# [Task goal]
The lines below, from the one holding "Bukk (58, 1623)" through the one holding "Grandi chitarristi manouche (55, 1983)", are to be restated word for word, with all images left out.

# [Records for processing]
———

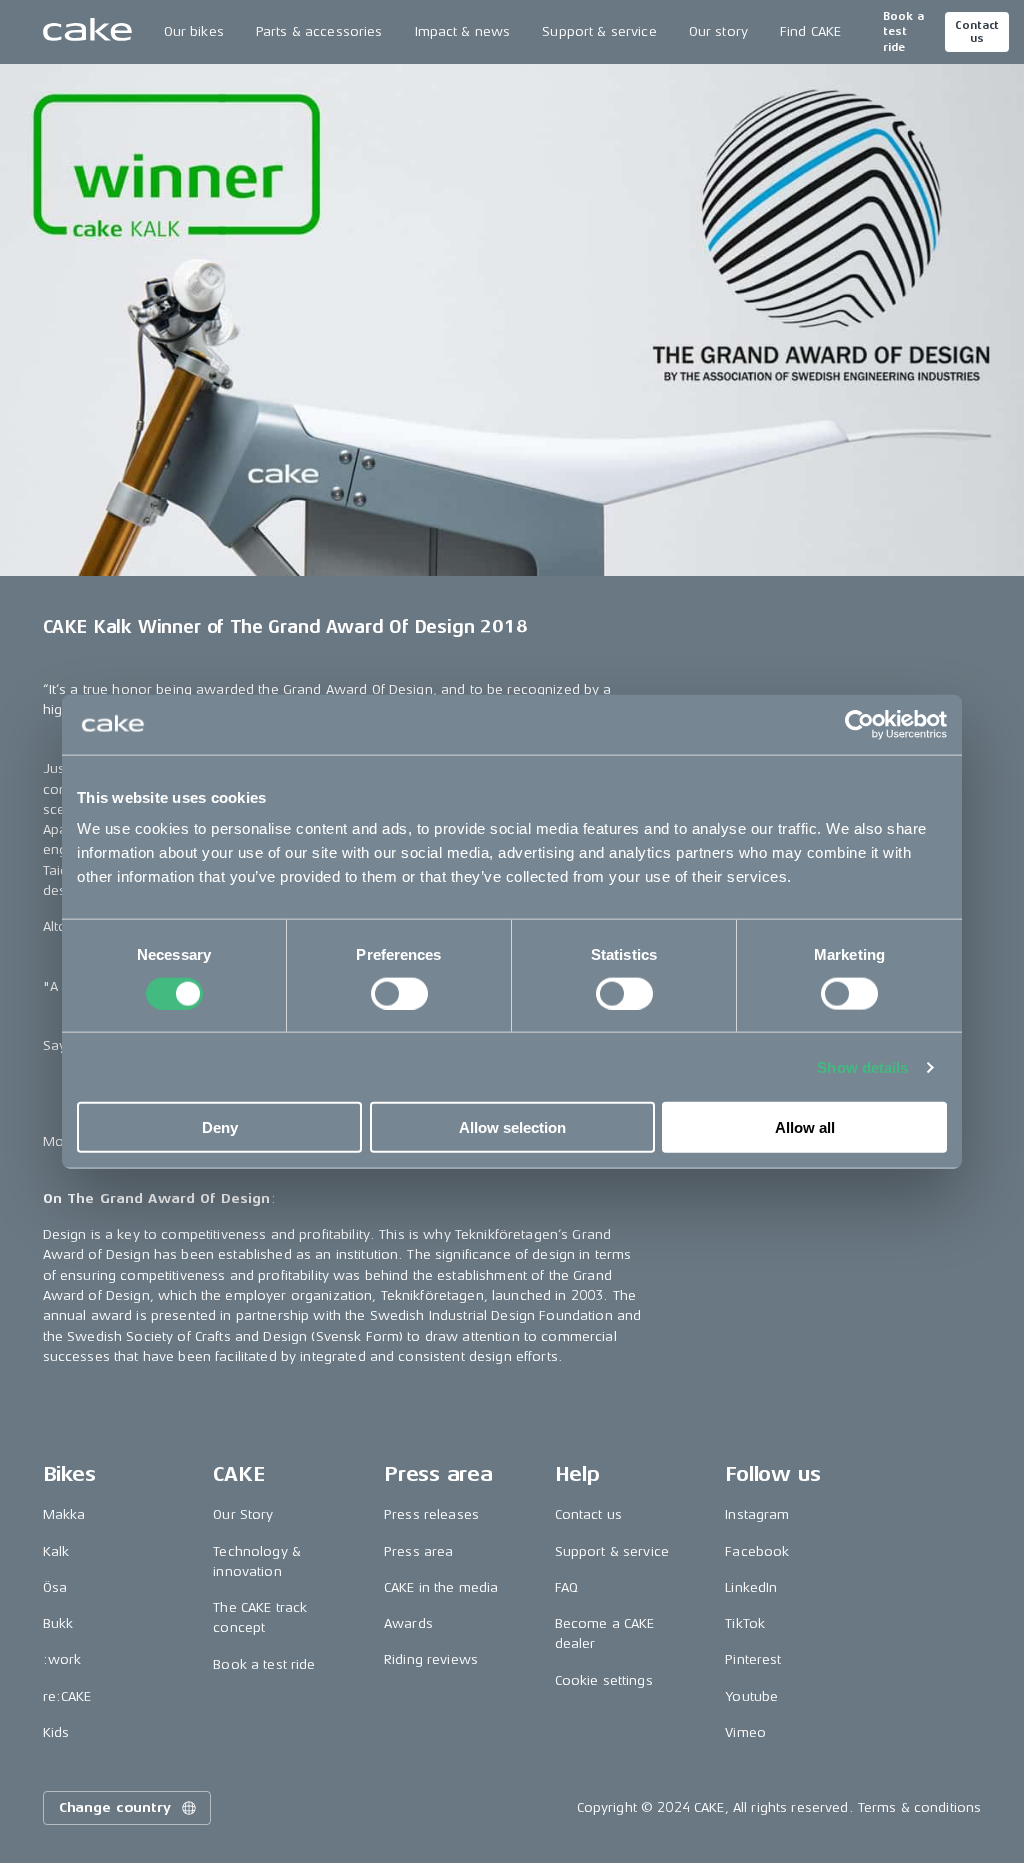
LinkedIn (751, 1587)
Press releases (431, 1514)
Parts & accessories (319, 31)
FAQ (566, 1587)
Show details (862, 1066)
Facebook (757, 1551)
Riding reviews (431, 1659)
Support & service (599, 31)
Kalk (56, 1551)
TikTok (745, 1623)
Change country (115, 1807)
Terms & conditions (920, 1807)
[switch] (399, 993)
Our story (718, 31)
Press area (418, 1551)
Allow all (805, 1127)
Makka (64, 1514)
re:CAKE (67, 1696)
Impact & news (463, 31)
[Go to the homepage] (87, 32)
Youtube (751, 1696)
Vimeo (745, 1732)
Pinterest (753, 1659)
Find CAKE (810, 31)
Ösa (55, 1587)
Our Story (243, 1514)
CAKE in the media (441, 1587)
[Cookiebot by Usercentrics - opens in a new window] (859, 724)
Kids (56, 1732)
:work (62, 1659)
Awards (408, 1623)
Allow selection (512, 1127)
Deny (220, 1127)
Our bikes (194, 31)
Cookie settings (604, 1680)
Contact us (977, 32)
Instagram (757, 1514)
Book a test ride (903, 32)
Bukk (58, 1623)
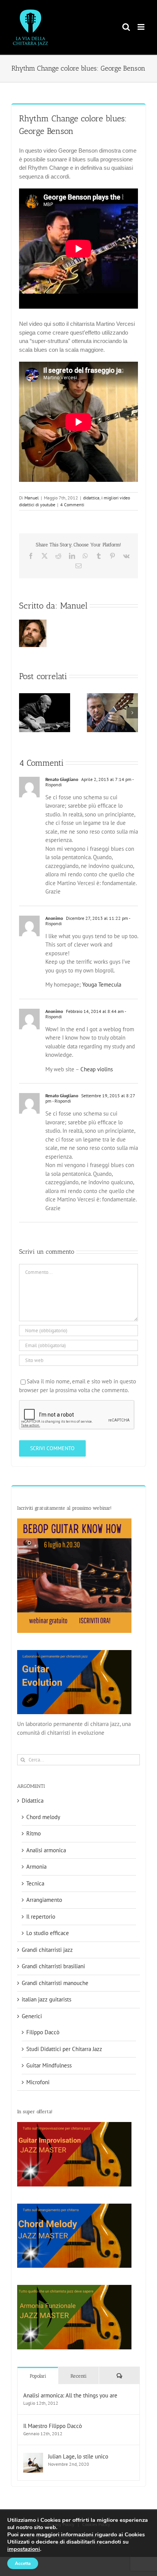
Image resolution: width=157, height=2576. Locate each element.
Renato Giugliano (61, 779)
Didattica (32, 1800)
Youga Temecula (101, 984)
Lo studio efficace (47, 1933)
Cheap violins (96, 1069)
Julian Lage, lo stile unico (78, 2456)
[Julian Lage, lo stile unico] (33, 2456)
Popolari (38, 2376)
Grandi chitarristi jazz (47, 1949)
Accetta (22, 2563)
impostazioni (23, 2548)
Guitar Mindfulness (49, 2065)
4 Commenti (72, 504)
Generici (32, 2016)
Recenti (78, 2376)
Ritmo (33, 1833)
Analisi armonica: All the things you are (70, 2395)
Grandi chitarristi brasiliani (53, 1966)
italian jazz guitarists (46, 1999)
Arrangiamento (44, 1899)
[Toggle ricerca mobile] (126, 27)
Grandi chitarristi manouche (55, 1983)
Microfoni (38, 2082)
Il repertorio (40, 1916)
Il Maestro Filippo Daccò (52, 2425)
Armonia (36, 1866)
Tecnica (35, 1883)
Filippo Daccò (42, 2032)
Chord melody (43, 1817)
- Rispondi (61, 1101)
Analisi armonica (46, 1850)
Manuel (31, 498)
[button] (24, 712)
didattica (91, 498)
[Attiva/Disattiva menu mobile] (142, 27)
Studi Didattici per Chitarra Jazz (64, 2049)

———

# [Response for this exercise]
Bukk (58, 1623)
Image resolution: width=157, height=2576. Locate each element.
Renato Giugliano (61, 779)
Didattica (32, 1800)
Youga Temecula (101, 984)
Lo studio efficace (47, 1933)
Cheap violins (96, 1069)
Julian Lage, lo stile unico (78, 2456)
[Julian Lage, lo stile unico] (33, 2456)
Popolari (38, 2376)
Grandi chitarristi jazz (47, 1949)
Accetta (22, 2563)
impostazioni (23, 2548)
Guitar Mindfulness (49, 2065)
4 Commenti (72, 504)
Generici (32, 2016)
Recenti (78, 2376)
Ritmo (33, 1833)
Analisi armonica: All the things you are (70, 2395)
Grandi chitarristi brasiliani (53, 1966)
italian jazz guitarists (46, 1999)
Arrangiamento (44, 1899)
[Toggle ricerca mobile] (126, 27)
Grandi chitarristi manouche (55, 1983)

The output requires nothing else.